Autophagy and GLUT1 trafficking: an overview of molecular mechanisms

Autophagy is a catabolic process that enables cellular metabolic adaptation in response to nutrient deprivation. It facilitates the degradation of proteins and cellular components within lysosomes to generate essential metabolites. The glucose transporter 1 (GLUT1) is among the proteins that can undergo autophagy-mediated degradation in response to metabolic stimuli. GLUT1 is essential for cellular glucose supply in several tissues. Notably, GLUT1 facilitates glucose transport across the blood-brain barrier, creating a concentration gradient from the bloodstream into the brain’s interstitial fluid.
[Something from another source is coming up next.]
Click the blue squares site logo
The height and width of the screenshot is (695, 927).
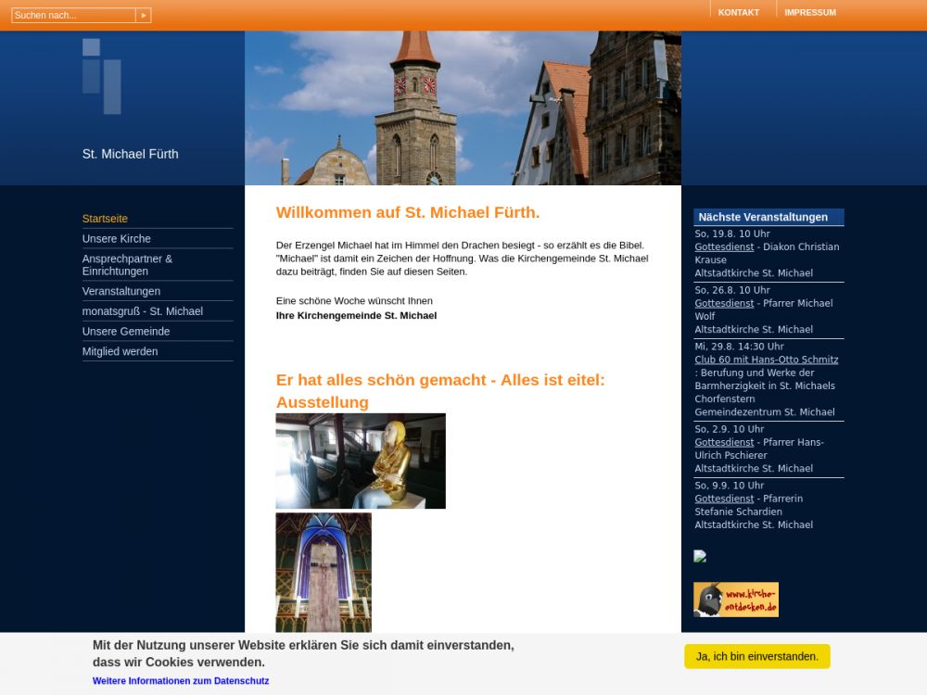[x=102, y=76]
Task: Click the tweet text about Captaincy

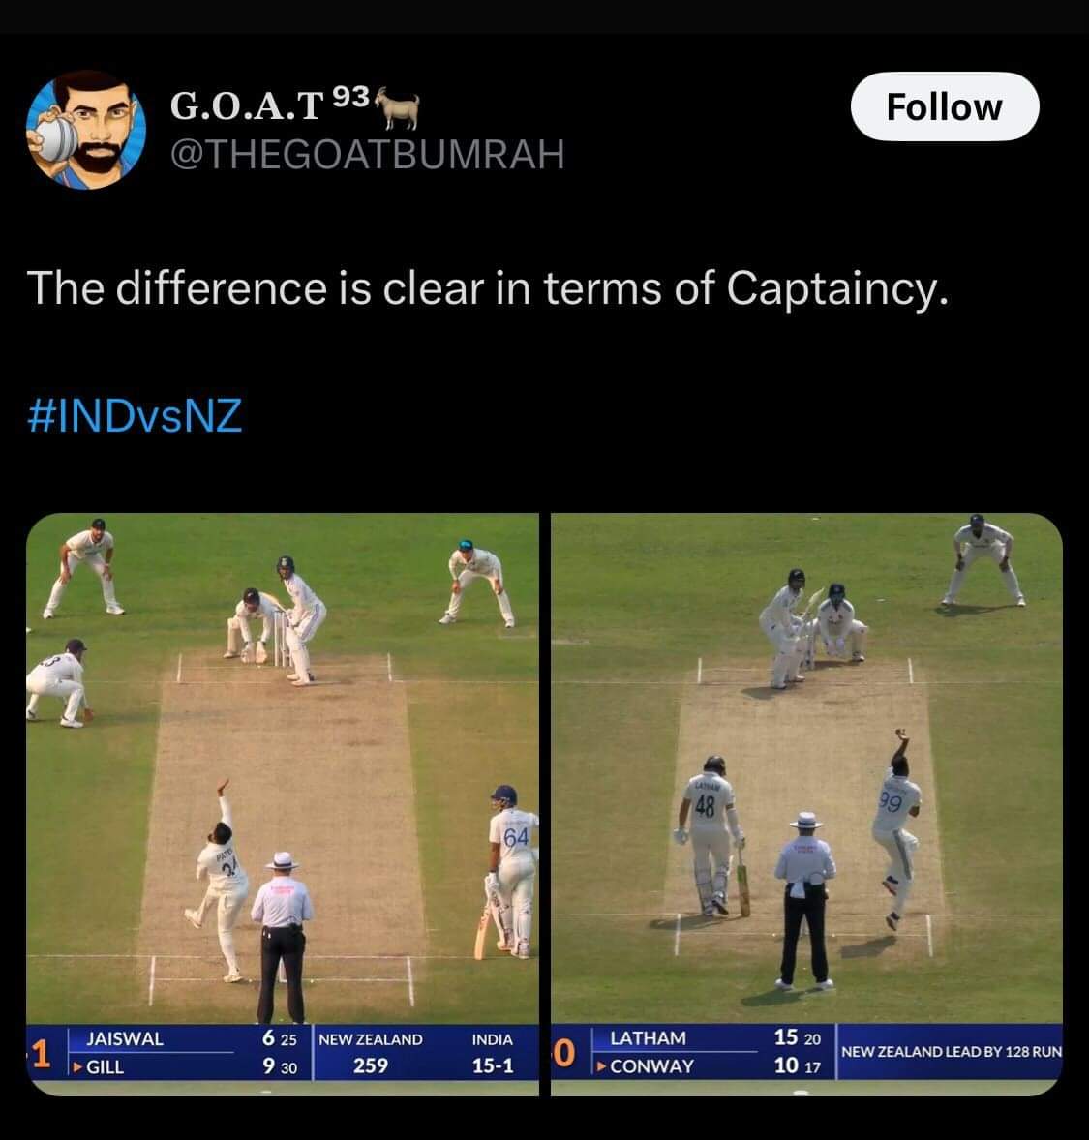Action: coord(488,288)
The presence of GLUT1, at the plasma membrane, is the first step in initiating glucose uptake and driving glycolysis inside the cell. Glycolysis can be initiated in response to several stimuli, including glucose availability, autophagy inhibition, and growth factor accessibility. In this review, we highlight recently described mechanisms that govern the subcellular distribution of GLUT1 with a focus on autophagy-mediated trafficking. Understanding how autophagy coordinates GLUT1 sorting in response to metabolic demands may uncover novel therapeutic targets for metabolic disorders characterized by dysregulated GLUT1 trafficking.